Proof: It is enough to show that $\lim_{n\rightarrow \infty} \int_A (f_n-f) dm=0$. We have
$$\Bigg| \int_A(f_n-f)dm\Bigg| \le \int_A|f_n-f|dm\le m(A)\sup_{x\in A} |f_n(x)-f(x)|$$
but $\sup_{x\in A} |f_n(x)-f(x)|$ goes to $0$ as $n\rightarrow\infty$ so
$$\Bigg| \int_A(f_n-f)dm\Bigg| \rightarrow 0 \mbox{.}$$
Is this proof correct? I think I have not proved that $f$ is summable. How can I do it?

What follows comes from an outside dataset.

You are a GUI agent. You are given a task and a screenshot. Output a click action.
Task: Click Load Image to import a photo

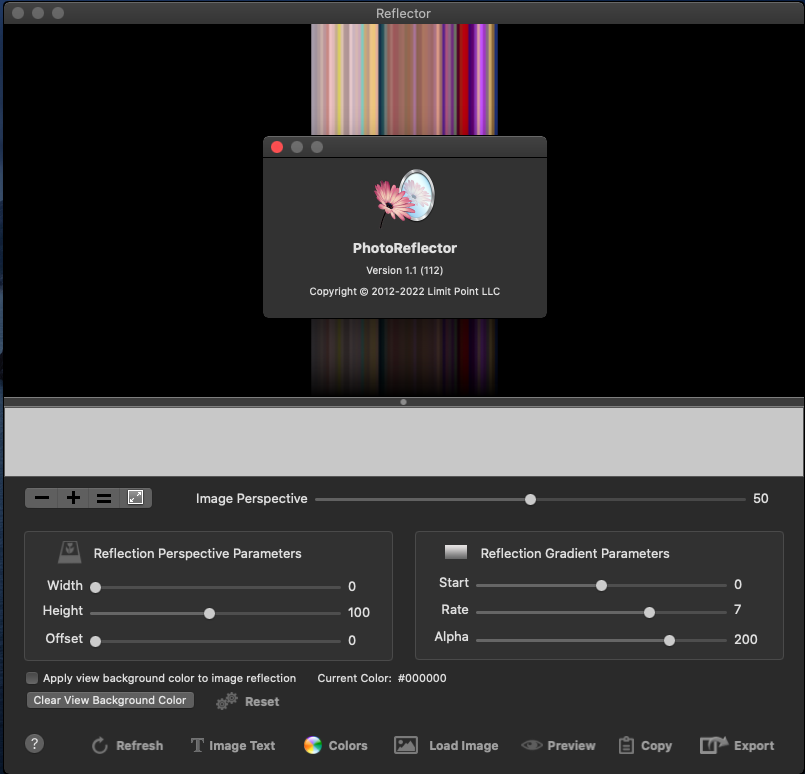click(446, 745)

The proof that $\lim_{n\rightarrow \infty} \int_A f_n dm=\int_A f dm$ is correct. For the other part, take $n_0$ such that $\sup_{x\in A}|f_{n_0}(x)-f(x)|\leqslant 1$; then $$\int_A|f(x)|\mathrm dm(x)\leqslant \int_A\left(\left|f(x)-f_{n_0}(x)\right|\right)\mathrm dm+\int_A\left|f_{n_0}(x)\right|\mathrm dm(x).$$ Now I this you can finish the proof.